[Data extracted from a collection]
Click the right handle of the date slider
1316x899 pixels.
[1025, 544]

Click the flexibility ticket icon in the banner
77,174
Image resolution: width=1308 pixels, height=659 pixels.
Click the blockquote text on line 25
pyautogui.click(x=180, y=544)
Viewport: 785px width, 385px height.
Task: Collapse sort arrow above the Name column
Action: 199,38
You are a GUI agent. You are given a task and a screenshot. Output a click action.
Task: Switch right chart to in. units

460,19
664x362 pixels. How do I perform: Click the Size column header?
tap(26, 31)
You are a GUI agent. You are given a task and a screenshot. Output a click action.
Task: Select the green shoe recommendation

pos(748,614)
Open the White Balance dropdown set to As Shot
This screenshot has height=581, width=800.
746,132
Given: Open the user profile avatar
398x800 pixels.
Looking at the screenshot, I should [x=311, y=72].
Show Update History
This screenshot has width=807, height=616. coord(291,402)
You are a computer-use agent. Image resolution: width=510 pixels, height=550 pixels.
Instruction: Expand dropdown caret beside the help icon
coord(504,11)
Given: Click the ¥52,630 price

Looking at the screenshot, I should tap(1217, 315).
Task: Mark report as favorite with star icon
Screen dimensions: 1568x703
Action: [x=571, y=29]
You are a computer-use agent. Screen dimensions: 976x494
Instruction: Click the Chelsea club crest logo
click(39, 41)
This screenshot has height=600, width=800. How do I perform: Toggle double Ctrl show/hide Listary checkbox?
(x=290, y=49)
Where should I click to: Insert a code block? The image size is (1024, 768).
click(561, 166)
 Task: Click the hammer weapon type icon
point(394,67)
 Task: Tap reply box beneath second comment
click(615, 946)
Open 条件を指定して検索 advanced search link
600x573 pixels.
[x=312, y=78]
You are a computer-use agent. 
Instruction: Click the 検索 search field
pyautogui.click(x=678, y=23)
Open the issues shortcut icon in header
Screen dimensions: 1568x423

> _Exercise requirements_: Go through the data and show each line that holds "resolution".

> _Output below_:
Image resolution: width=1308 pixels, height=659 pixels.
You are a computer-use agent. Image resolution: width=510 pixels, height=550 pixels.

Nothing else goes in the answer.